■ **Exercise goal**
The expected output is the set of lines below beginning at the one that contains "Longplay Wine (304, 84)" and ending at the final line, reproduced exactly.

■ **Source data**
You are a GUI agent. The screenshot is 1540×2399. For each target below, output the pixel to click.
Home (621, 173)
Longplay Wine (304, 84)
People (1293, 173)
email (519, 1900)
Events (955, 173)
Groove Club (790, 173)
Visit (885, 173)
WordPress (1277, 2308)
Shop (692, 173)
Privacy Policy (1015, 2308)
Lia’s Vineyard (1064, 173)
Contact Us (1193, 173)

■ **Solution to this problem**
Longplay Wine (304, 84)
People (1293, 173)
email (519, 1900)
Events (955, 173)
Groove Club (790, 173)
Visit (885, 173)
WordPress (1277, 2308)
Shop (692, 173)
Privacy Policy (1015, 2308)
Lia’s Vineyard (1064, 173)
Contact Us (1193, 173)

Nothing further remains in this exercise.